Le diabète de type 2 représente la maladie de civilisation par excellence. Il résulte de facteurs génétiques, mais aussi et surtout du surpoids. Un bilan calorique équilibré permet de prévenir cette maladie et a des répercussions positives sur l’économie.

L’homme de bureau typique reste assis huit heures par jour devant son ordinateur, engouffre un sandwich à midi, avale une barre chocolatée l’après-midi pour se redonner de l’énergie, rentre chez lui en voiture et prend son repas du soir en famille.

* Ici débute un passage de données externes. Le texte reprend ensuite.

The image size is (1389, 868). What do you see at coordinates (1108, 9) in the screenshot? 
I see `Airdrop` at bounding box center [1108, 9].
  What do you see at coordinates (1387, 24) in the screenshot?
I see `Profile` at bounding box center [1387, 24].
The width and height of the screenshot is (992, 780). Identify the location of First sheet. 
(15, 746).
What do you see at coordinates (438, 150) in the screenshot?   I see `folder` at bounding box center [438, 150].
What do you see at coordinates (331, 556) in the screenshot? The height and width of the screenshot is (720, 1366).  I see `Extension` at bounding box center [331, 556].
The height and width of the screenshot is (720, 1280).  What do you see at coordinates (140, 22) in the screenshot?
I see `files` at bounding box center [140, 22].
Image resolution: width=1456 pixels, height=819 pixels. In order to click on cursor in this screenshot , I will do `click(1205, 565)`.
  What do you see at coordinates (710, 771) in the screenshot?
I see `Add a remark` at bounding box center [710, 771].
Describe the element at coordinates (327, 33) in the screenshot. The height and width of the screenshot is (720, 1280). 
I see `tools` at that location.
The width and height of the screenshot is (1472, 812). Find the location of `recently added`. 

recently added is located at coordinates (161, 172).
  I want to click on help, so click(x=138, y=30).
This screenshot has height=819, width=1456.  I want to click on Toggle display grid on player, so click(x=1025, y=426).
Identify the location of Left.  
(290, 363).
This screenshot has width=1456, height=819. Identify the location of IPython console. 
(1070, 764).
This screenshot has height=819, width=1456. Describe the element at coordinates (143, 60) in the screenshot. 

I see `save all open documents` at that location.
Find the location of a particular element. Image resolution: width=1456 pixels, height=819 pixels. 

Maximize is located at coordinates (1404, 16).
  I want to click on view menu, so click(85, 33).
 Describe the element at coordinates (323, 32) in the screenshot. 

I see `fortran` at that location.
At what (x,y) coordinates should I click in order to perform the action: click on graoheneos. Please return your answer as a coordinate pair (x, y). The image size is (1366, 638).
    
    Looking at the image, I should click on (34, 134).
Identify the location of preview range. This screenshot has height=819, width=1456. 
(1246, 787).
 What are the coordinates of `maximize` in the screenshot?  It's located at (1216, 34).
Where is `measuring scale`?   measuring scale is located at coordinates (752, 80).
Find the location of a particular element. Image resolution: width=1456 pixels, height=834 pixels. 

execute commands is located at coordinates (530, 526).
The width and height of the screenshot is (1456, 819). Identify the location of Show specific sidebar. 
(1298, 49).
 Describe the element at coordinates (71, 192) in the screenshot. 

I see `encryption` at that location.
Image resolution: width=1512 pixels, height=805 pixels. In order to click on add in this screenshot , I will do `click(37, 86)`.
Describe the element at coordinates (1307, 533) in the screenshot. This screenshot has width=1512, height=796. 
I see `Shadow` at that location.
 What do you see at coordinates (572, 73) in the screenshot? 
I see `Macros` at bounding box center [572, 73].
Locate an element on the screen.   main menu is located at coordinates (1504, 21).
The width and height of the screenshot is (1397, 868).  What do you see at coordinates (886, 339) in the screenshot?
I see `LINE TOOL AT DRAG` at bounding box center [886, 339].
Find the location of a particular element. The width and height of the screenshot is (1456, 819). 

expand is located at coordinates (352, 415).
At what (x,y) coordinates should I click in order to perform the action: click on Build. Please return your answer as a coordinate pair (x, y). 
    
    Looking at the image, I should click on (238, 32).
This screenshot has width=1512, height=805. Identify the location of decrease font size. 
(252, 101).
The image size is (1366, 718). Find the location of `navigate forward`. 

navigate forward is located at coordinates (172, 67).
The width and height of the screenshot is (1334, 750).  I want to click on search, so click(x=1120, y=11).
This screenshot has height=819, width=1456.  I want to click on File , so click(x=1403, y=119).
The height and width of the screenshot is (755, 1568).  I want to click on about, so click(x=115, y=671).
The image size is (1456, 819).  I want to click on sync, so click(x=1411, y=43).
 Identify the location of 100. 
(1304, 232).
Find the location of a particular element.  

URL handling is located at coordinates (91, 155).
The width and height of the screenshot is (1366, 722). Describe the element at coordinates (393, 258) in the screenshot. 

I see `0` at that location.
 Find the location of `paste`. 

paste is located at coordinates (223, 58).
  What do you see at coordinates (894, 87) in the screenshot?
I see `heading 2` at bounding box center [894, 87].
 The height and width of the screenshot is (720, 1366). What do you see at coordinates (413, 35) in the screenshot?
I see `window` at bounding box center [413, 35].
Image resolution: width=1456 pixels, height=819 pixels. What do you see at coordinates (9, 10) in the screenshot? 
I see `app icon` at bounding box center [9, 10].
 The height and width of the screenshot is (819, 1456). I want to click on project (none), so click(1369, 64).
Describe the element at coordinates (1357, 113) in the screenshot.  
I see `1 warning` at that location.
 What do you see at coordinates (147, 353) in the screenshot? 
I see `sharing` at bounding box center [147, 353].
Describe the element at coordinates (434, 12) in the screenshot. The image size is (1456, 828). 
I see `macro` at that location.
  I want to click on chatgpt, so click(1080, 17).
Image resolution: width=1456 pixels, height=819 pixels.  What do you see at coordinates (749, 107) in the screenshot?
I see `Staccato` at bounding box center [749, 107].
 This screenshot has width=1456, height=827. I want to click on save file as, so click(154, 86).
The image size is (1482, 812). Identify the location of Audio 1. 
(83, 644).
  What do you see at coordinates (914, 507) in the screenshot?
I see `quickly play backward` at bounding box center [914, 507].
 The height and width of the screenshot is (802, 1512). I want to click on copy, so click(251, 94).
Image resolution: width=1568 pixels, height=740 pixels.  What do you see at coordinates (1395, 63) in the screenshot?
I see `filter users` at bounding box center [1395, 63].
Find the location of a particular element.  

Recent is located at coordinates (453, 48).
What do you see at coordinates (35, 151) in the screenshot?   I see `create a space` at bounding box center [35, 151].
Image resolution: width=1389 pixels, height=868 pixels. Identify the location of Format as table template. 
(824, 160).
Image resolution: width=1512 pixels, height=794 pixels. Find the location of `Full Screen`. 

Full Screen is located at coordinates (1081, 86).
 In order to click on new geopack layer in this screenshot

Un petit ventre se dessine. Rien de grave, mais il est bien là.

Cette proéminence en dit long. Un tour de ventre important indique un risque élevé de contracter un diabète de type 2. En effet, la graisse abdominale s’accompagne souvent de surpoids. Elle découle directement d’une accumulation de graisse dans le foie. Or, il est prouvé que cette dernière est responsable du diabète de type 2. Le tour de ventre critique s’élève à 88 centimètres chez les femmes, à 102 centimètres chez les hommes.

Une alimentation trop calorique cause, certes, le diabète de type 2, mais favorise aussi l’apparition de maladies vasculaires comme l’artériosclérose, les infarctus et les AVC.

Une espérance de vie réduite

Une étude récente de l’Organisation de coopération et de développement économiques (OCDE) dresse un tableau alarmant: dans les trois prochaines décennies, le surpoids coûtera la vie à 90 millions de personnes dans les pays industrialisés et émergents. Par ailleurs, l’obésité freine l’économie. Elle diminue en moyenne de 3,3 % le produit intérieur brut, poursuit l’étude. Selon une autre étude américaine, les personnes diabétiques et en surpoids présentent les pertes de productivité les plus importantes, avec respectivement 26 % et 20 %.

Les personnes en bonne santé sont aussi plus performantes, moins sujettes au stress et plus heureuses. La question se pose alors: comment adopter une hygiène de vie et une alimentation saines?

La règle d’or en matière d’alimentation

Les généralisations comme «il faut éviter de manger de la viande rouge» ou «les hydrates de carbone font grossir» n’ont aucun fondement. Les facteurs englobent les prédispositions génétiques, mais aussi le mode de vie de la personne. Quel métier exerce-t-elle? Pratique-t-elle un sport? Et autre question importante: a-t-elle déjà un tour de ventre élevé? Pour ce faire une idée plus précise, il faut inclure des paramètres comme le taux d’insuline, la glycémie et les triglycérides.

Règle d’or en matière d’alimentation: le bilan calorique. Quiconque absorbe plus de calories qu’il n’en dépense grossit. Quiconque absorbe moins de calories qu’il n’en dépense maigrit.

Tout sauf une fatalité

Le diabète de type 2 ne signifie pas une condamnation à vie. Un dépistage précoce permet d’influencer l’évolution de la maladie par le biais d’un changement radical du mode de vie et d’une réduction de la graisse corporelle.